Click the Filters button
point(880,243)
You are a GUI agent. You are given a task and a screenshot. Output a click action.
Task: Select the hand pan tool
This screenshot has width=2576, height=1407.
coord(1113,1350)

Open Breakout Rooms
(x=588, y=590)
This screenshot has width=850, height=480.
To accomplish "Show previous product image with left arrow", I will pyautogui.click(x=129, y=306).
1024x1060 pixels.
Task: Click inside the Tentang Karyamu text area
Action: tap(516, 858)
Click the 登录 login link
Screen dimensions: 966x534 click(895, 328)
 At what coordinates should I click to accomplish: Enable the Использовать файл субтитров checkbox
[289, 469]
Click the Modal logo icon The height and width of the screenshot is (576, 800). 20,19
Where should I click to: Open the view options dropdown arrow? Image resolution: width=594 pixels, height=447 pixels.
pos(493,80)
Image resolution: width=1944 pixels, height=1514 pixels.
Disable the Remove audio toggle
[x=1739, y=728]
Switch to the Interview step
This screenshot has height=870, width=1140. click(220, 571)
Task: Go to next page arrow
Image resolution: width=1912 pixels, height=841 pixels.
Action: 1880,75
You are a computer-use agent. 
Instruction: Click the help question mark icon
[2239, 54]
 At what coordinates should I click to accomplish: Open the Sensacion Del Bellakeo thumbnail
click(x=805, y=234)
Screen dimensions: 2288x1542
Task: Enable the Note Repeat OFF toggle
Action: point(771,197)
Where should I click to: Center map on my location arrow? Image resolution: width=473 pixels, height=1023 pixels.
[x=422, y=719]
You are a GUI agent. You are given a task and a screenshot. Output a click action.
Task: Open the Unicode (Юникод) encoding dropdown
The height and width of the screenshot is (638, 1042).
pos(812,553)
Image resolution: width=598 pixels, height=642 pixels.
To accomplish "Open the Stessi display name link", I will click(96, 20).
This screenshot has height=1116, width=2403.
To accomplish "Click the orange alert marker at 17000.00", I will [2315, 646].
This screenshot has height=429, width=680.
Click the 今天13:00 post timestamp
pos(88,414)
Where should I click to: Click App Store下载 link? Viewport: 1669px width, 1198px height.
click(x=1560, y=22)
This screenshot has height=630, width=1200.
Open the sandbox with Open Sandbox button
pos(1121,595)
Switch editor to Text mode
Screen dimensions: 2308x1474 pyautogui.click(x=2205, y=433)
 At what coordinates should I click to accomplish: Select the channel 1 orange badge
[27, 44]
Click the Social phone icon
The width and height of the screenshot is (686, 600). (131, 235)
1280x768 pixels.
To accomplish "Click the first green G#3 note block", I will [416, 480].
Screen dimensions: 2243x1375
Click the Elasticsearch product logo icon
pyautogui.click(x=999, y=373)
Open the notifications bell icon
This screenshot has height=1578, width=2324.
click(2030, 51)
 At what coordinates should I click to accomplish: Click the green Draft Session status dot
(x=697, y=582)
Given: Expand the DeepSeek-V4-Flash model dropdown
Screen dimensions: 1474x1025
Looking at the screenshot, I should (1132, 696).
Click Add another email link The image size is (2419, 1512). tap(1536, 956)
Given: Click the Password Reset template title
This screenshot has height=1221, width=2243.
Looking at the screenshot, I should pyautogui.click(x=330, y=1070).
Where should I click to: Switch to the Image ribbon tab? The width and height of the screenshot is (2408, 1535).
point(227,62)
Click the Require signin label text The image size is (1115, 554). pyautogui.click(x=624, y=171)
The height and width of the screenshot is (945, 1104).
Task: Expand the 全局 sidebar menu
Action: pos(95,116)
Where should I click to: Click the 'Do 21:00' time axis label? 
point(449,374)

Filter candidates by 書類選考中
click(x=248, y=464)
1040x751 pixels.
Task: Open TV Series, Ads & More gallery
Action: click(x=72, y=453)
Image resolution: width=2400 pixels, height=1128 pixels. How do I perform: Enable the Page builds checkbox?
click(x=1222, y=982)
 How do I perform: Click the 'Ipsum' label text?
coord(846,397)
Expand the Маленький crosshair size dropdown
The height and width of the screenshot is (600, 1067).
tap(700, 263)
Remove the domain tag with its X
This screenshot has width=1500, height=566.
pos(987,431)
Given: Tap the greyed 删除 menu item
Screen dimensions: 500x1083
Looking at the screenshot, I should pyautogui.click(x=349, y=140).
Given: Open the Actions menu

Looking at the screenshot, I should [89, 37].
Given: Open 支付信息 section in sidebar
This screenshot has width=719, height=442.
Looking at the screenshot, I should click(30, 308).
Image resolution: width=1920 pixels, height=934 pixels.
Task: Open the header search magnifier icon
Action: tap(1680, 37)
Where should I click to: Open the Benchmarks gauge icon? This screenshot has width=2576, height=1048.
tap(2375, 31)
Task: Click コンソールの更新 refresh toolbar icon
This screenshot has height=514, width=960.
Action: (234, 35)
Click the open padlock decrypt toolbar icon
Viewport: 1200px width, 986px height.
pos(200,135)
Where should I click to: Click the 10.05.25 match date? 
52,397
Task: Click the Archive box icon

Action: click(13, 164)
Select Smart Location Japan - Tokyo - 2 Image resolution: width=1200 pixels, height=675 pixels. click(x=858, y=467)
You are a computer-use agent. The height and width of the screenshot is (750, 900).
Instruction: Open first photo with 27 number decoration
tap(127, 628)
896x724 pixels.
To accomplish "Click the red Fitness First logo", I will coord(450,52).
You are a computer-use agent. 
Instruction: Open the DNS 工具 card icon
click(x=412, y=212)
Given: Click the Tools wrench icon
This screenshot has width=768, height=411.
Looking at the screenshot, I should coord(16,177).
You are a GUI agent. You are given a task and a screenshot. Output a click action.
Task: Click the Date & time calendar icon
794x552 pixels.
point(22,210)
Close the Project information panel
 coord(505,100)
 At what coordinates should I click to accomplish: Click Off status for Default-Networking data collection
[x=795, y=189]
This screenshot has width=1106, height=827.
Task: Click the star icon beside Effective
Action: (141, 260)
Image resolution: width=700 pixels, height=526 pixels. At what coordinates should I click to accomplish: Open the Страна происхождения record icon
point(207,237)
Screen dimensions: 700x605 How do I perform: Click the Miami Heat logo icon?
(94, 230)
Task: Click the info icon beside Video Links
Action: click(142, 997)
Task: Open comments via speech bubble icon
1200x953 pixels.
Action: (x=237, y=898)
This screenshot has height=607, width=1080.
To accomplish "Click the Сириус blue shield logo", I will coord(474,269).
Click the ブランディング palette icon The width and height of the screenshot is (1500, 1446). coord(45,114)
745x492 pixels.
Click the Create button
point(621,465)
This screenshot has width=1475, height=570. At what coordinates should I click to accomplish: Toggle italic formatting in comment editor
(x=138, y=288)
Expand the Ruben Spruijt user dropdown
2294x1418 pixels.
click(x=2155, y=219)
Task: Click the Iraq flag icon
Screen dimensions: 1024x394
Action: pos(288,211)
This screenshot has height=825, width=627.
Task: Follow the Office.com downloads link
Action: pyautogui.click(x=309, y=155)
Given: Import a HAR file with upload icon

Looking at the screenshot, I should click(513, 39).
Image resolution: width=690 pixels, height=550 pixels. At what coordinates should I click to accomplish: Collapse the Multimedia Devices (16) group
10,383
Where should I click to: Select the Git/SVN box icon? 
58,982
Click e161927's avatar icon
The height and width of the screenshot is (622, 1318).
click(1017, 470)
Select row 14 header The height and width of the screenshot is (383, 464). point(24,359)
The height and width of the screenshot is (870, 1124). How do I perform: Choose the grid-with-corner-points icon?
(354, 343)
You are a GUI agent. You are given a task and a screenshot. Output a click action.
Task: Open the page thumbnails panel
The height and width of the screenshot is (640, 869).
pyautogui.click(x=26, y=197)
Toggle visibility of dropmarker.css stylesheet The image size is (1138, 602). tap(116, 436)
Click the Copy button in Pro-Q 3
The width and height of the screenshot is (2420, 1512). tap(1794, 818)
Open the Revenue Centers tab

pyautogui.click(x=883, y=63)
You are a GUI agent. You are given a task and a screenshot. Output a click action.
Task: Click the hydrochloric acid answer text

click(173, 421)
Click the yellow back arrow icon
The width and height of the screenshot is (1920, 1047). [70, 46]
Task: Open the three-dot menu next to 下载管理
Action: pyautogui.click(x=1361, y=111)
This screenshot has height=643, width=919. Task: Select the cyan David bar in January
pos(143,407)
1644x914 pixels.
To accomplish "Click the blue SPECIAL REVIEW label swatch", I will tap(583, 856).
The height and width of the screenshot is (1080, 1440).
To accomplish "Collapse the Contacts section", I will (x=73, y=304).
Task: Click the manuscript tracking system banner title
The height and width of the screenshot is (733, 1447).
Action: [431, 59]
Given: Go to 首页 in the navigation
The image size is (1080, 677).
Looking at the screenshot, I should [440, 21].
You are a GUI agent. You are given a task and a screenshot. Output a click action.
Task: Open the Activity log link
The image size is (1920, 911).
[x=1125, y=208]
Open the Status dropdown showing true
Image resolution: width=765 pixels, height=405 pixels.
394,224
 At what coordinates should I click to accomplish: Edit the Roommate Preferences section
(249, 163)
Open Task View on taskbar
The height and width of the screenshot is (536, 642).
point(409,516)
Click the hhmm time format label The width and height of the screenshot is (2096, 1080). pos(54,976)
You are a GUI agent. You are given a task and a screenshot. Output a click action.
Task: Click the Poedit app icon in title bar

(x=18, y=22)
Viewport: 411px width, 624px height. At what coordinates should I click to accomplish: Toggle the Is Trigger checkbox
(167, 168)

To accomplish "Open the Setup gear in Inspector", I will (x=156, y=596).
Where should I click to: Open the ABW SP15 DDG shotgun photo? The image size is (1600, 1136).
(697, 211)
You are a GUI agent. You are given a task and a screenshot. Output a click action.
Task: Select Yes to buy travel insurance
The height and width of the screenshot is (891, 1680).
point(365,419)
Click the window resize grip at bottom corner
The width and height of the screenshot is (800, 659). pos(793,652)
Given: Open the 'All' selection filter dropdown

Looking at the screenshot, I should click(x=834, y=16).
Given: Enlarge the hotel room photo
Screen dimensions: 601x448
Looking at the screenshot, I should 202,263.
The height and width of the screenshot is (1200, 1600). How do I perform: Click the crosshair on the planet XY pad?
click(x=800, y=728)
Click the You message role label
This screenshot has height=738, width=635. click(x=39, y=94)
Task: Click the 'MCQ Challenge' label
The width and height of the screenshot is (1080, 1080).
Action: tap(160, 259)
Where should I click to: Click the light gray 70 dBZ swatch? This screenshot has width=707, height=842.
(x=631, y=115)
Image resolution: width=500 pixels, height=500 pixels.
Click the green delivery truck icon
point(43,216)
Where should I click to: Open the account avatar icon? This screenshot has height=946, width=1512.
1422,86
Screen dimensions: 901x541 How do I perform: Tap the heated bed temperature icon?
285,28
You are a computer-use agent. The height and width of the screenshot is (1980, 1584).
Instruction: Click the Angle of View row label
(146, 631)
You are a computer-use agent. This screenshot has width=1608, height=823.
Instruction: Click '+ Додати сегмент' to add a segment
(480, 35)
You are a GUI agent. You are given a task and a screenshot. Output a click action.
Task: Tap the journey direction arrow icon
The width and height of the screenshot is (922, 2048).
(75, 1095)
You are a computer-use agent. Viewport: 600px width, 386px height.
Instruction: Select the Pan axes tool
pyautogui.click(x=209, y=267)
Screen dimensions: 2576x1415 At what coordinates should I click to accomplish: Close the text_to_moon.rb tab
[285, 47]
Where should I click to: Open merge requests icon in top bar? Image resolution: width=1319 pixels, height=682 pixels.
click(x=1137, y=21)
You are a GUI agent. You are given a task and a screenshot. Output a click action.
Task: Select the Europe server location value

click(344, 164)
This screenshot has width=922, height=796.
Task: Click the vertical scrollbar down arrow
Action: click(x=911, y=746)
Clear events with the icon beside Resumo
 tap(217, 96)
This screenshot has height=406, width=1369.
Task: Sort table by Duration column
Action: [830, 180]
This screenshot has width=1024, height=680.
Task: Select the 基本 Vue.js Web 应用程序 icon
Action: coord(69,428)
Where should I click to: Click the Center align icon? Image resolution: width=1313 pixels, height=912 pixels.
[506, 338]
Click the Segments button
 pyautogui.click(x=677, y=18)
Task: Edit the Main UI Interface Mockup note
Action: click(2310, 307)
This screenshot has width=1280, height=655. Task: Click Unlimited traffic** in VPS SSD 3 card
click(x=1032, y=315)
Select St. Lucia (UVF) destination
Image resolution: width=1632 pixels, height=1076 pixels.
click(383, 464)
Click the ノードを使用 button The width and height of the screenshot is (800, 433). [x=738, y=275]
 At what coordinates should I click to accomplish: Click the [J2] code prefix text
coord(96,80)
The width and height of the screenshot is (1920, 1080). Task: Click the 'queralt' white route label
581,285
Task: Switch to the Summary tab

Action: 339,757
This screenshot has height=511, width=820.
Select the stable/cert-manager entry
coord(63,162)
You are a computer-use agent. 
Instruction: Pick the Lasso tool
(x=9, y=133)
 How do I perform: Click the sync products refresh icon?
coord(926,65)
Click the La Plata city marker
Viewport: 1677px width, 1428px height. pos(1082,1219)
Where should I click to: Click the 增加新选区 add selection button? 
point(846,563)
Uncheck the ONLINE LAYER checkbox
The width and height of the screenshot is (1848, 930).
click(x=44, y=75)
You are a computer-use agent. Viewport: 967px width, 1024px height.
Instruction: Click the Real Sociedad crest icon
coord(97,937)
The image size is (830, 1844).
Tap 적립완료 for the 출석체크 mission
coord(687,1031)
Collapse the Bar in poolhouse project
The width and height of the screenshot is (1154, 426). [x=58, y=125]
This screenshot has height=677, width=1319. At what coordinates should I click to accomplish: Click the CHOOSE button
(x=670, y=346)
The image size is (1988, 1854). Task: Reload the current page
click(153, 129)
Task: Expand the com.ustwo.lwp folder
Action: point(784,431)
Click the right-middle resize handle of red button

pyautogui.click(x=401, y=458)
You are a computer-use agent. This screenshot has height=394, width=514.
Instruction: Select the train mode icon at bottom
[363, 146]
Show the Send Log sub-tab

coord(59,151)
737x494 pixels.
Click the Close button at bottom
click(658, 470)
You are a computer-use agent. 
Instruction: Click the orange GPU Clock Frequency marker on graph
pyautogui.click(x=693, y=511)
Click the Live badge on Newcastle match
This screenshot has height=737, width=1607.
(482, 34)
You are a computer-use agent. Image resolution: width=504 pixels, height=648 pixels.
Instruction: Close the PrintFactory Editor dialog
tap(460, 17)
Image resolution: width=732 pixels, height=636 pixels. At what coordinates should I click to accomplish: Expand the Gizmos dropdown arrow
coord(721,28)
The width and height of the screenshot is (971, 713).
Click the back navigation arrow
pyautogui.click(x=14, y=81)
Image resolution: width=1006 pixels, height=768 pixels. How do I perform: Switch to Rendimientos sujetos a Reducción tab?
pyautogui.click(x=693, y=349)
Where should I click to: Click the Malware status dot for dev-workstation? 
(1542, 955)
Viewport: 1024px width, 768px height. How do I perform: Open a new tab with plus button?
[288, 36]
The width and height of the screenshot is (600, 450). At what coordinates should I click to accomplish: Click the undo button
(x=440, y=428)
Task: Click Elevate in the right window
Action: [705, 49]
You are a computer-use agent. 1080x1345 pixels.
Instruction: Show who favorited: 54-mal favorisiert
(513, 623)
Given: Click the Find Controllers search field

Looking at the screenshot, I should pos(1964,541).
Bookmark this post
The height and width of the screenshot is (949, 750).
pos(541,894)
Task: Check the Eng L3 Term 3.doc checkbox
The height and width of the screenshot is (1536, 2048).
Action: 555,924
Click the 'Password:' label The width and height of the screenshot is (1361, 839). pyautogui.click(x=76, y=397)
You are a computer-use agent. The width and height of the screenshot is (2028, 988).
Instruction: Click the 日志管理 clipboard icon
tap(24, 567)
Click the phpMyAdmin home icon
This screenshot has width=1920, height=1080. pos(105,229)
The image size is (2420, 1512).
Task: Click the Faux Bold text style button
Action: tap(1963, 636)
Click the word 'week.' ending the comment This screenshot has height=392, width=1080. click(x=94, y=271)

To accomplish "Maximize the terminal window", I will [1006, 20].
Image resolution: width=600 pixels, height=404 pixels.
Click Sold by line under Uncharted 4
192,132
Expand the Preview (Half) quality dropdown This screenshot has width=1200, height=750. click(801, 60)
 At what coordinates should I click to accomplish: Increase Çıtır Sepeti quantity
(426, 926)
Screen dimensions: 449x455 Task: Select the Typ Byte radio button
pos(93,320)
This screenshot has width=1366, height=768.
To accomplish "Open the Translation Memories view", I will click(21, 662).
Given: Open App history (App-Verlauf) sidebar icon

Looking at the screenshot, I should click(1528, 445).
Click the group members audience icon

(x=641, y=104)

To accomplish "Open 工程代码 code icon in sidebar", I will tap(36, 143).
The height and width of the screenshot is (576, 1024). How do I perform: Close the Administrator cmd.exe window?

--

> Exercise:
Copy out, word for word, the part of the records that opens with their first line and closes with the line containing "(x=588, y=590)", both ends included.

> Output for this exercise:
Click the Filters button
point(880,243)
You are a GUI agent. You are given a task and a screenshot. Output a click action.
Task: Select the hand pan tool
This screenshot has width=2576, height=1407.
coord(1113,1350)

Open Breakout Rooms
(x=588, y=590)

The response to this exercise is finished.